The importance of dopamine in the pathogenesis of experimental prolactinomas

Abstract

The factors responsible for the production of prolactin-secreting tumors are obscure. One hypothesis, that chronic loss of dopamine control from the hypothalamus may be associated with prolactinoma formation, was tested. Female adult Fischer 344 rats were subjected to ovariectomy and were then given subcutaneous implants of diethylstilbestrol (DES) Silastic capsules to produce lactotrophic hyperplasia. Sequential studies assessed the neuronal activity of the tuberoinfundibular dopaminergic neurons of the arcuate nucleus of the hypothalamus (A12) during and after this estrogen-induced pituitary growth.
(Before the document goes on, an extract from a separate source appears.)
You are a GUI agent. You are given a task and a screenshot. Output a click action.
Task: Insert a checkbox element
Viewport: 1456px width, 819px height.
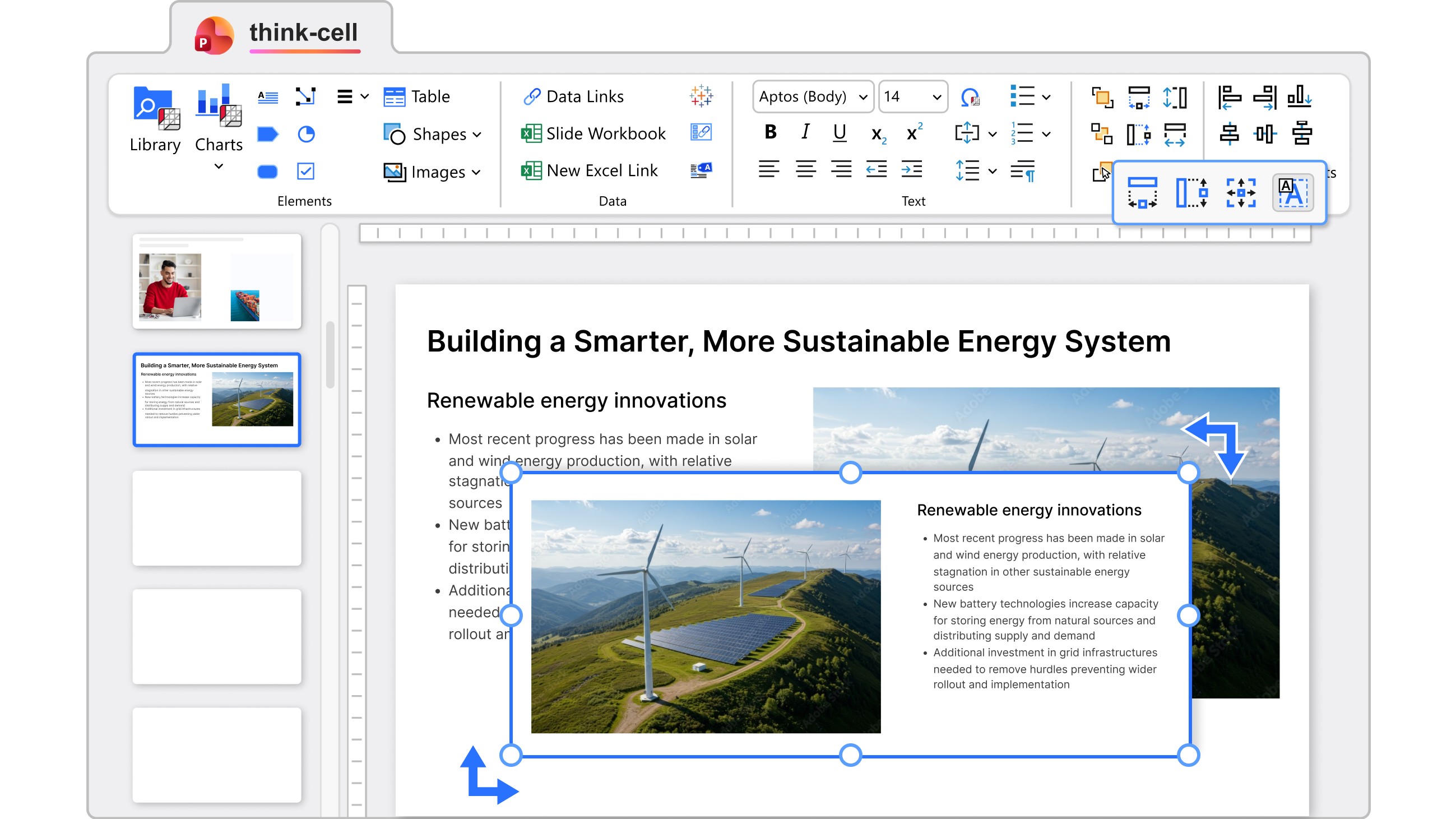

Immunocytochemical staining for tyrosine hydroxylase was used as a marker for dopamine synthesis, plasma radioimmunoassay provided plasma prolactin levels, and magnetic resonance imaging and histological studies were performed to examine the structural changes occurring in the pituitary gland. Animals were sacrificed from 3 to 67 days after DES implantation. To determine the reversibility of the estrogen-induced changes, rats were also sacrificed at different time intervals after the removal of 30-, 40-, or 60-day DES implants. After 30 days of DES treatment, plasma prolactin levels increased 40-fold and pituitary weight increased more than threefold. Tyrosine hydroxylase immunoreactivity diminished gradually and was almost completely depleted at 30 days. Pituitary histology revealed marked prolactin cell hyperplasia. These changes were completely reversible; removal of the capsule after 30 days resulted in eventual normalization of plasma prolactin levels and pituitary size and in restoration of tyrosine hydroxylase immunoreactivity in the A12 region. Sixty days of DES treatment produced large hemorrhagic tumors with sustained high plasma prolactin levels and an irreversibly distorted A12 area. These observations suggest that in these animals loss of dopamine regulation secondary to estrogen stimulation initially produces prolactin hyperplasia but that prolonged loss leads to adenoma formation.